[Rows of pointing data]
-- Start --

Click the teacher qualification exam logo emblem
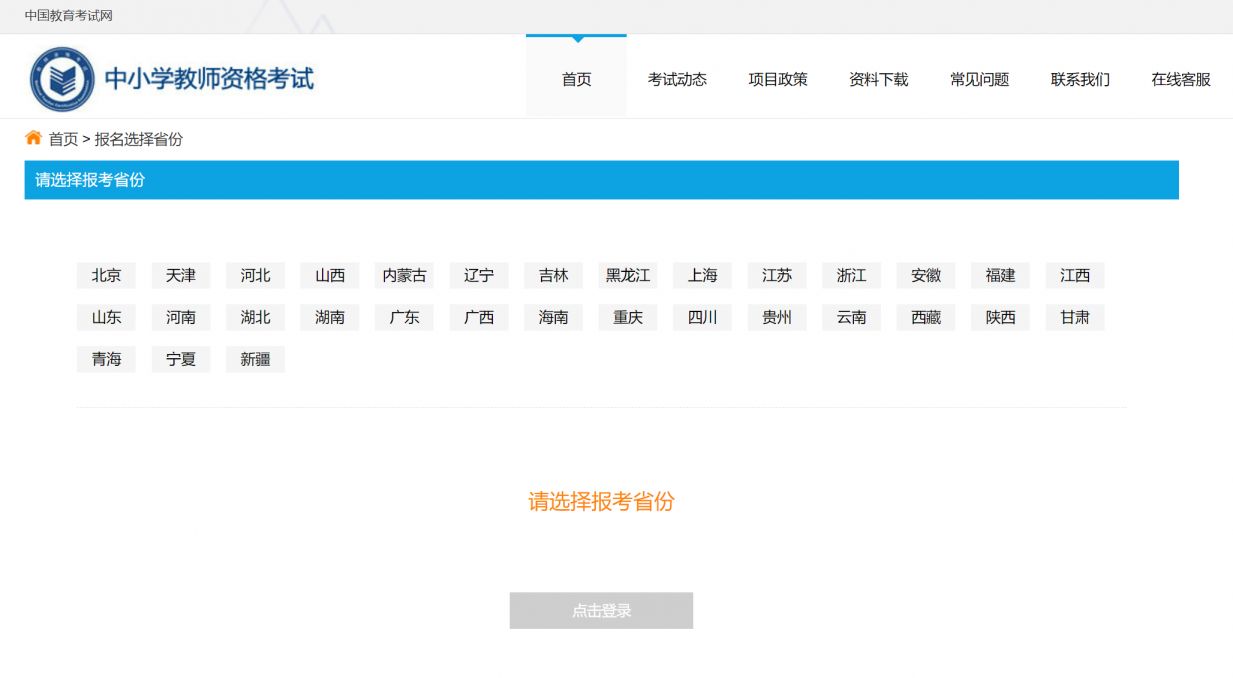This screenshot has height=678, width=1233. click(62, 79)
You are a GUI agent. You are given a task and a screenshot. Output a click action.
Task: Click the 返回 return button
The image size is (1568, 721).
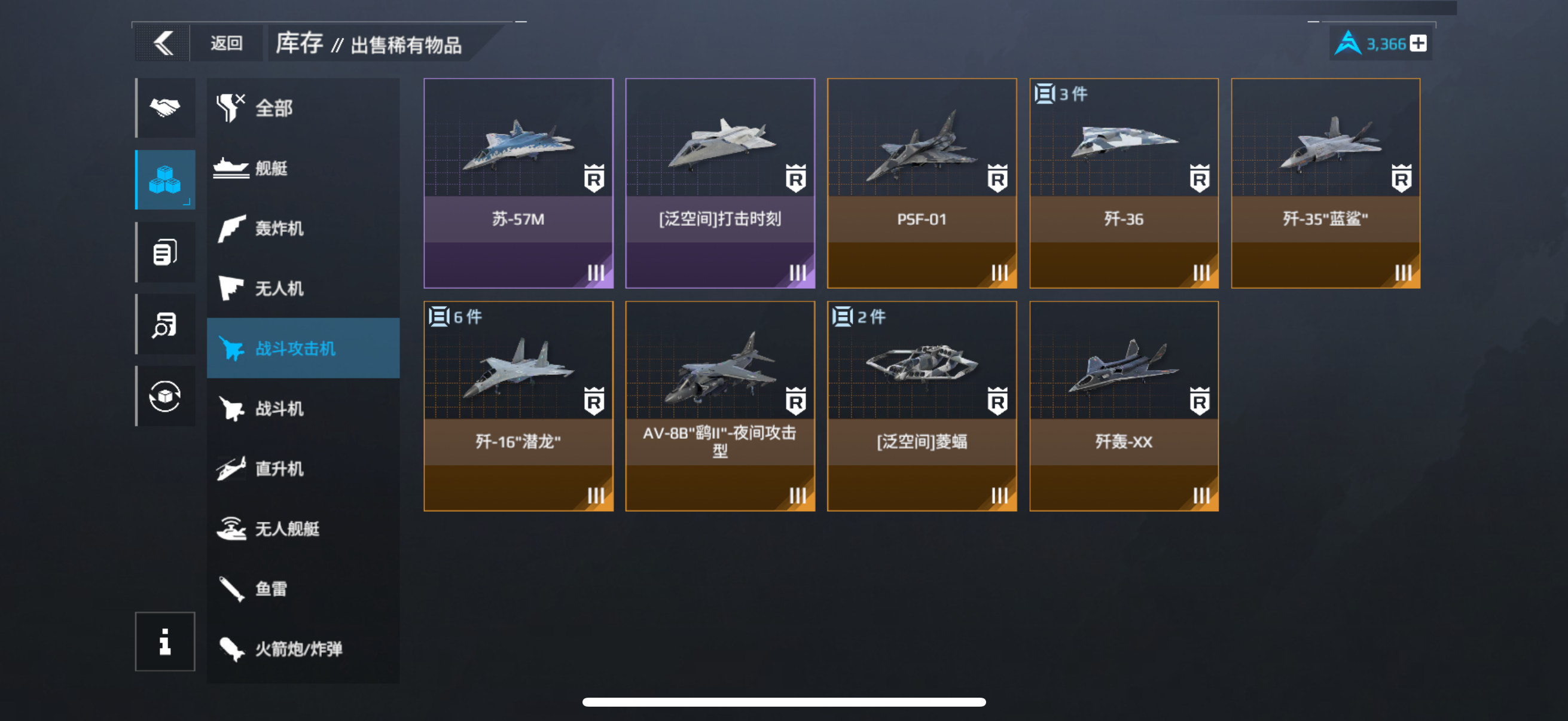pyautogui.click(x=227, y=43)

-- End --

__AIM__.
Write out the lines above word for word, leaving out the pictures.

__COMPLETE RESPONSE__.
Click the teacher qualification exam logo emblem
This screenshot has height=678, width=1233. click(62, 79)
You are a GUI agent. You are given a task and a screenshot. Output a click action.
Task: Click the 返回 return button
The image size is (1568, 721).
pyautogui.click(x=227, y=43)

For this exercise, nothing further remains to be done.